For years, the industry has known managers matter. But many organisations still have not properly equipped them. So the issue keeps resurfacing. And rightly so.
Managers do far more than repeat messages. They shape how messages are interpreted. They influence whether change feels credible or confusing. They are often the first people employees turn to when a message raises concern, uncertainty or resistance.
Gallup has also found that managers account for at least 70% of the variance in employee engagement across business units. If managers shape engagement that strongly, they also shape trust, clarity and message effectiveness.
Where impact happens
The mistake many organisations make is treating managers as the last step in the cascade. A message gets approved. Comms builds the assets. The launch date is set. Then, if you’re lucky, just before go-live, someone asks for a few talking points for managers. By that stage, the pressure is on and the expectation is that managers will somehow carry the message with confidence, nuance and consistency.
That is too late.
If managers are expected to deliver the message, they need to be built into the communication plan from the start. That means leaders need to back the role managers will play, not just in principle, but in practice. They need to make time for it, reinforce its importance, and be clear that manager communication is part of delivery, not an optional extra.
This is where impact really happens. Not in the launch email. Not in the townhall. Not in the comms pack sitting neatly in a shared folder.
It happens in the conversations managers have with their teams afterwards. And that is the moment where people decide whether a message makes sense, it feels relevant or whether they believe it.
Let’s get practical
If we want managers to be a strength in the cascade, not a point of failure, there are a few things worth getting right.
- Involve managers early, not at the end
If managers are expected to carry the message, they cannot be an afterthought. Bring them into the plan early enough that their role is clear and leadership is visibly backing it.
That doesn’t mean involving every manager in message development.

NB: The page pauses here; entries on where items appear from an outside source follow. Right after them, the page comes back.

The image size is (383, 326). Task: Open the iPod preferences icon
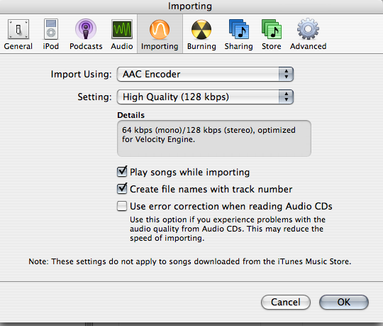pyautogui.click(x=51, y=29)
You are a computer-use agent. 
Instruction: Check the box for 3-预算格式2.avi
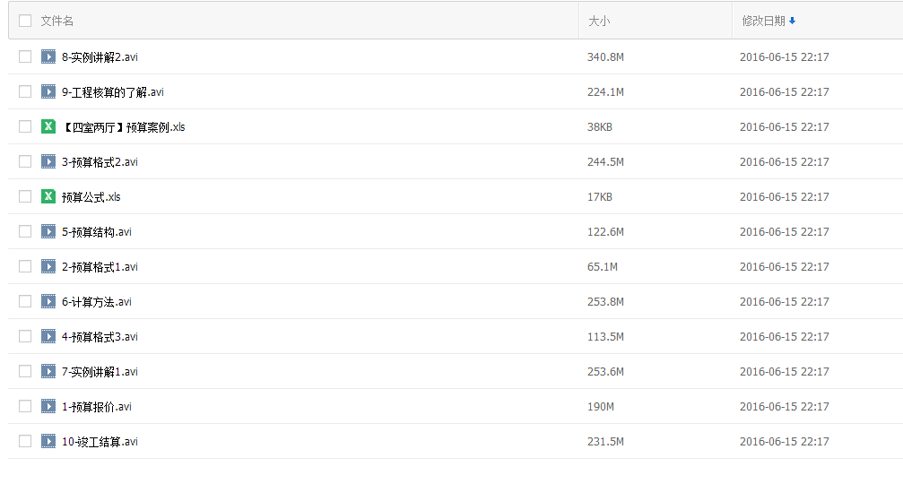(25, 161)
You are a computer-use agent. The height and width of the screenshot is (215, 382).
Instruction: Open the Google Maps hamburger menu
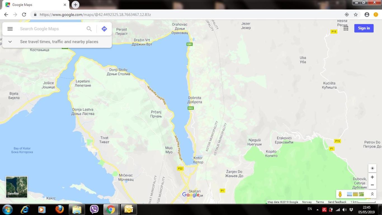[x=10, y=29]
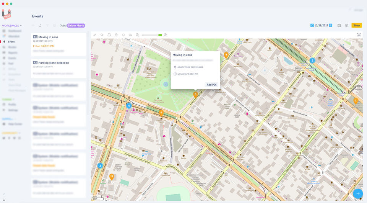
Task: Click the blue plus floating button
Action: [x=358, y=194]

It means designing the communication with manager delivery in mind from the outset.
2.
Give them tools they can actually use
Managers don’t need more volume, they need clarity.
They need to know what is changing, why it matters, what it means for their teams, what questions are likely to come up, and what to do if they do not have the answer.
The most useful tools are rarely the most complicated. A one-page conversation guide. Three key points to land. Likely questions and suggested responses. What to escalate. What teams need to do next.
The goal is not to script managers, it’s to help them feel ready.
3.
Build confidence, not just compliance
This is where many organisations fall short. They provide information, but not always the support around it.
CIPD’s review on effective people managers highlights the value of giving managers access to advice, guidance and training. McKinsey similarly points to communication, coaching and strategy execution as critical middle-manager capabilities. Better manager communication needs support.
Sometimes the gap is not capability. It is confidence. A short pre-brief before a major announcement, a manager-only Q&A channel, or a quick huddle with leaders can do more than a long toolkit sent after the fact.
4.
Make the cascade two-way
Managers should not only send messages down. They should also send insight back up. They hear where employees are confused. They see which parts of a message land badly. They know when something sounds good in a leadership deck but does not survive contact with reality.
That makes them one of the richest listening points in the organisation, if we choose to use them that way.
A strong manager cascade needs a return route. A quick pulse after launch. A manager check-in 48 hours later. A standing question in team lead calls: what are you hearing?
That is where trust gets built. Not because the first message was flawless, but because the organisation showed it was listening.
The truth is, most organisations don’t have a message problem. They have a translation problem. Leadership speaks in strategy. Employees need relevance. Managers sit in the middle and do the conversion.
When we support them properly, the cascade becomes far more than a pass-through exercise, it becomes a real conversation. And that is usually the difference between communication that was simply sent and communication that actually moved people.